The authors say that this example demonstrates how couples friendships differ from similarly strong connections between individuals.

"Individual friendships can be more self-centered experiences," the authors write.

"Although they hold enormous value, they are different than what happens when one couple shares an experience with another couple. In the sharing, the partners in a couple experience not only the other couple, but also each other."

Deal and Greif divided their couples into three categories: "seekers," like Ishman and McCarthy, who are eager to establish new couple relationships; "keepers" who nurture their existing couples friendships but aren't looking to form new quartets; and "nesters," introverts who are content to remain mostly within their home circle.

The authors say it's not unusual for a seeker to be wed to a keeper or even a nester, and vice-versa. When that happens, complicated negotiations can ensue.

For instance, McCarthy identifies himself as a nester, while Ishman, who works between 60 and 70 hours a week, is a seeker. But McCarthy has more time and opportunities than his wife to initiate new friendships.

"People come up and introduce themselves when I'm walking in the neighborhood with Ben and David ," he says."So, I'm usually the one who gets to know the family first and sets up a date for us all to get together."

But even when couples do get acquainted, they may have different expectations about how to spend their time together.

Greif and Deal say that couples friendships tend to be characterized primarily by either "fun-sharing" or "emotion-sharing."

About two-thirds of their research subjects prefer the former pattern of interaction.
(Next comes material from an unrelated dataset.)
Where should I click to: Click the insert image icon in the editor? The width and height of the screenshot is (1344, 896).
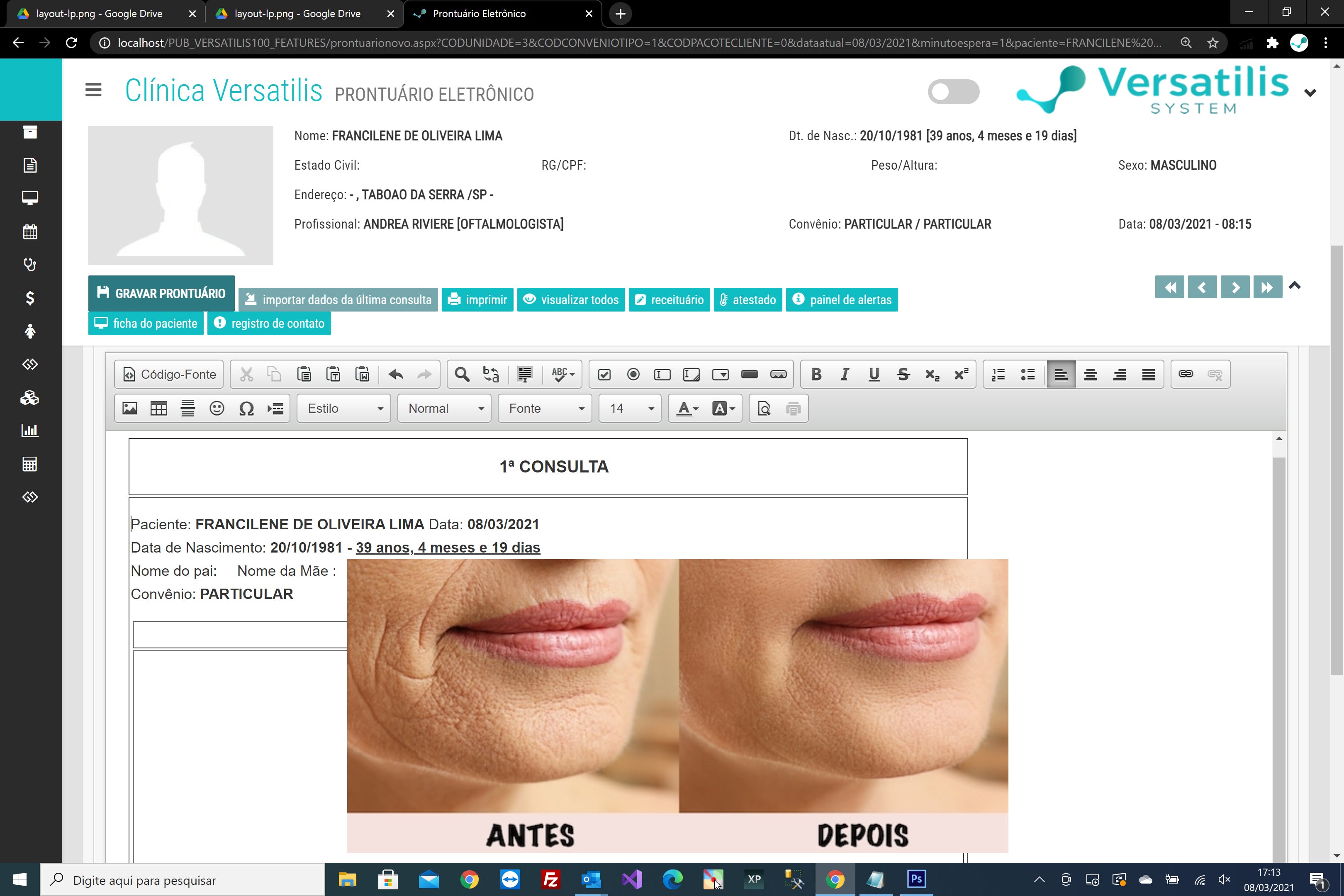click(130, 409)
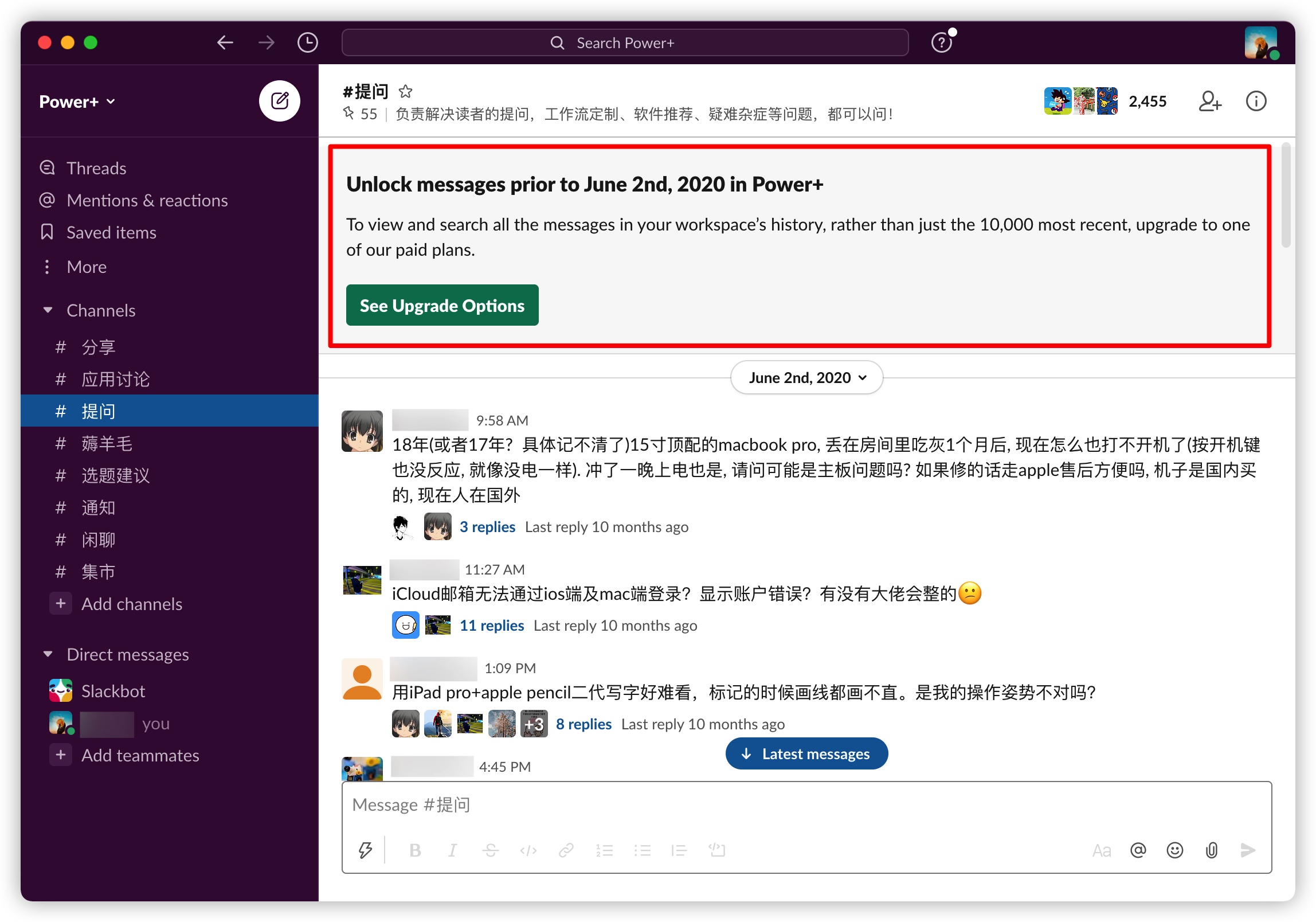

For these couples, group get-togethers are a chance to play cards or golf or to attend a concert.

The remaining third also enjoy group outings, but they will also bounce problems off their mutual friends.

The authors point out that even those who prefer a fun-sharing style with other couples will have individual friends with whom they engage in regular heart-to-hearts. And among even the most tightly knit foursomes, some topics are easier to discuss than others.

"We live in a society where people can be very close with another couple, but they still don't talk about sex and money," Greif says. "These topics are off the table, and continue to be taboo with even your best friends."

But as "Two By Two" makes clear, different couples declare different conversational areas off-limits.

For example, Ishman and McCarthy met when both were living in Chicago. Both brought long-standing friendships with couples into their marriage. Ishman vividly recalls a beach vacation that involved four or five pairs of her and her husband's mutual friends, and which included a no-holds-barred discussion about family planning and sex.

In addition, as a physician who counsels residents as they are embarking on job searches, she's also comfortable conversing about money.

But Ishman draws the line at discussing family relationships with friends. If she were ever to have a serious disagreement with her parents, for example, she doubts she'd talk about it in a couple setting.

"To me, that's more personal," she says. "I don't think I would talk about that with very many people."